Frente a este problema doméstico frecuente, circula un truco simple que no requiere limpiadores industriales. Se trata de envolver el grifo con una toalla humedecida en vinagre.

Por qué el vinagre ayuda a eliminar el sarro

El vinagre blanco tiene un alto nivel de acidez, lo que le permite descomponer los residuos minerales que se adhieren a la superficie. Al entrar en contacto con la cal, comienza a disolverla de forma gradual, facilitando su remoción posterior.
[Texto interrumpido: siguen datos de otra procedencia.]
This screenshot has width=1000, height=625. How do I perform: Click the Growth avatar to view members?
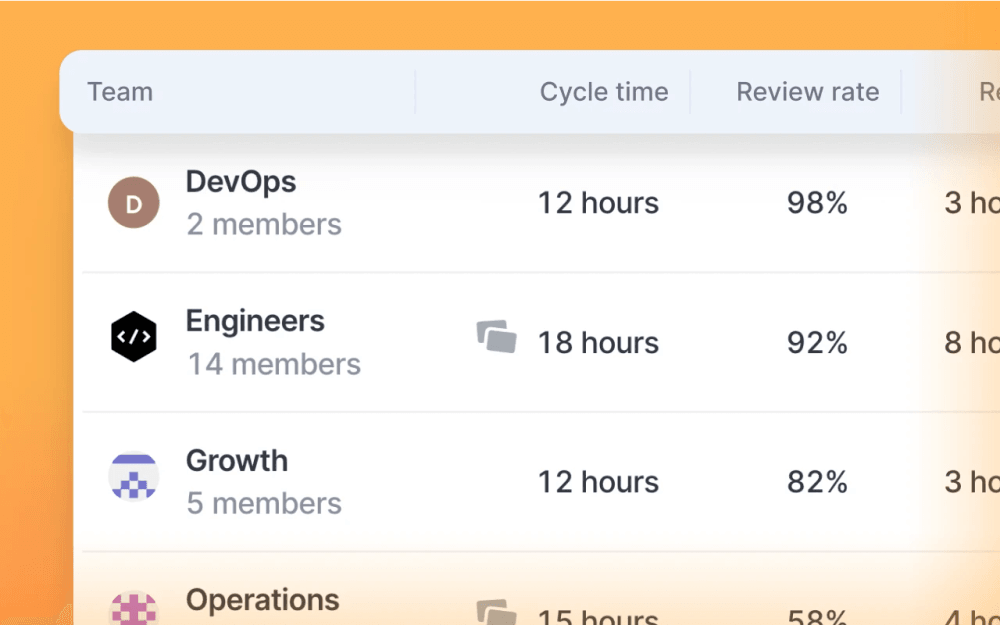point(134,477)

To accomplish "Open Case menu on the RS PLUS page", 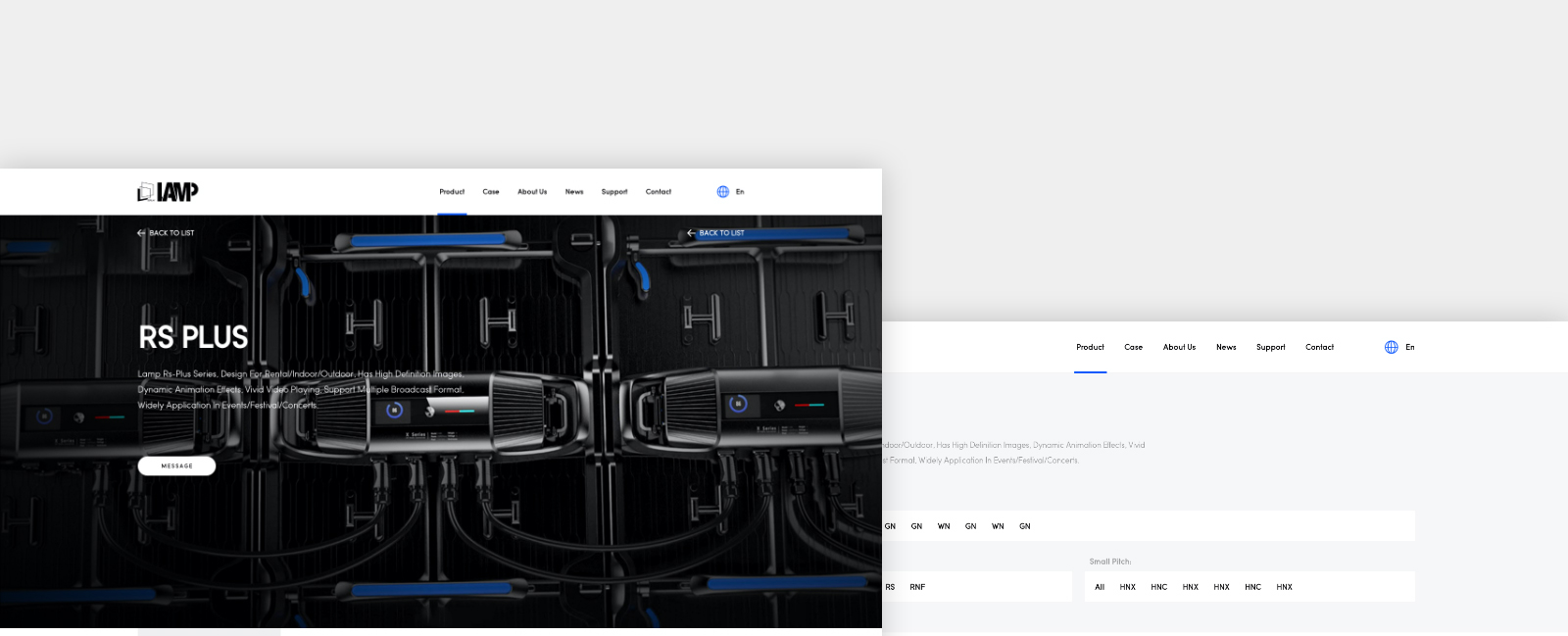I will coord(491,192).
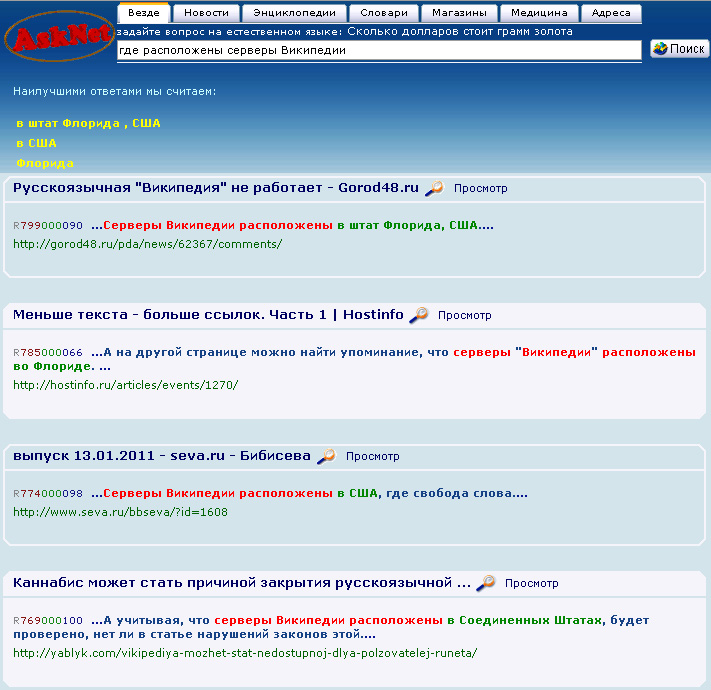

Este efecto lo convierte en una alternativa habitual para la limpieza de griferías, duchas y filtros de agua.

Secar la canilla después de usarla y realizar mantenimientos periódicos ayuda a evitar nuevas marcas.Imagen creada con ChatGPT

Paso a paso para aplicar el método en la canilla

Si querés probar esta técnica, el procedimiento es sencillo:

  1. Humedecé un paño o toalla limpia con vinagre blanco.
  2. Cubrí completamente la canilla, especialmente en las zonas donde se ve mayor acumulación.
  3. Dejá actuar durante al menos media hora.
  4. Retirá el paño y cepillá suavemente para desprender los restos.
  5. Enjuagá con agua y secá bien la superficie.

En casos donde el sarro esté muy adherido, puede ser necesario repetir el proceso.

Qué beneficios tiene este truco casero

  • No requiere productos costosos.
  • Evita el uso de limpiadores abrasivos.
  • Puede aplicarse con elementos que ya están en casa.
  • Actúa en poco tiempo sobre manchas superficiales.

Si bien es un método popular, conviene considerar algunos puntos:

  • El olor puede resultar fuerte mientras actúa.
  • No elimina manchas de óxido profundo.
  • En grifos con acabados especiales o materiales delicados, es recomendable hacer una prueba previa en una zona poco visible.

Cómo prevenir que vuelva a aparecer el sarro

Más allá de la limpieza puntual, secar la canilla después de usarla y realizar mantenimientos periódicos ayuda a evitar nuevas marcas.

Pequeños hábitos pueden prolongar el brillo original del grifo y reducir la necesidad de limpiezas intensivas.